Her time of five minutes and 36.86 seconds was well off her personal best of 5:12. Ritchie had hoped to improve on her performance this year had the top regional junior track and field competition been held in Bermuda.

But COVID-19 forced officials to call off the games after sports worldwide was shut down in March. As a competitor since she entered grade six at Queen’s College, Ritchie has also produced a lifetime best of 2:25.75 in the 800m, a time she eventually aims to lower at the collegiate level.

Mother Patrice is thrilled about her move to the next level. She’s pleased to see how she has matured along with her older sister, Jayda, in helping her to overcome her battle with cancer.

In fact, her mother said Jodie, as the president of the Anchor Club at Queen’s College, was not only there for her, but she got her classmates involved by assisting in the operation of the Cancer Society of the Bahamas’ annual walk race.
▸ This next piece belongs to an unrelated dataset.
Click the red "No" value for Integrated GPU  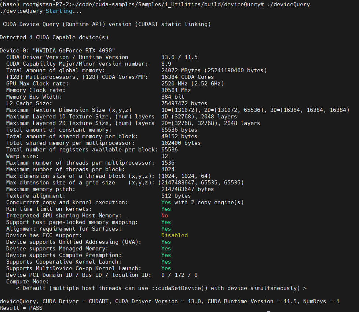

“Her and my daughter, Jayda, have gotten involved in the Cancer Society because of my illness,” said Patrice, now a cancer survivor. “The people there really know them very well. This year, when she was off, she worked on the front desk helping them out.”

Looking back at where she came from, Ritchie couldn’t help but thank everyone who played a path in her success, including God.

“When I had my lacklustre experience in track because of my injury and even from my academic standpoint when I struggled, God was there to help me,” Ritchie said.

“I thank God for everyone who played a path in my life, including my mom, who is a cancer patient. Even though I am getting ready to go to college to continue my career, I will miss everyone, but we will still be able to talk with technology.”

One of those persons she singled out and plans to maintain contact with is coach Franklyn Williams, the head coach of the 4-D Stallions.

Ritchie was under his tutelage for the past two years after leaving the Fast Forward Track Club, headed by Everette Fraser, who is also the head coach of the Comets’ track team at Queen’s College.

“I’m very proud of her accomplishments, making CARIFTA for the first time last year,” said Williams, who watched as Ritchie was the only student-athlete of his 32-member team to graduate from high school this year.

“Moving forward, I expect nothing but great success for her. Academically, she is A-1, but athletically, I am expecting her to eventually make the Olympic cut in the future. I’m looking for great things from her.”

After the graduation ceremony, Jodie enjoyed a special meal with her family, but once the curfew is over, mother Ritchie said they will certainly enjoy the festive occasion in a more formal way before her daughter heads off to college. She’s following in the footsteps of Jayda, who has already made her mark as a student at Georgia Institute of Technology.

Also a graduate of Queen’s College, Jayda Ritchie completed her sophomore year with the distinction of Faculty Honours for the spring 2020. This designation is awarded to undergraduate students who received a 4.0 academic average for the semester.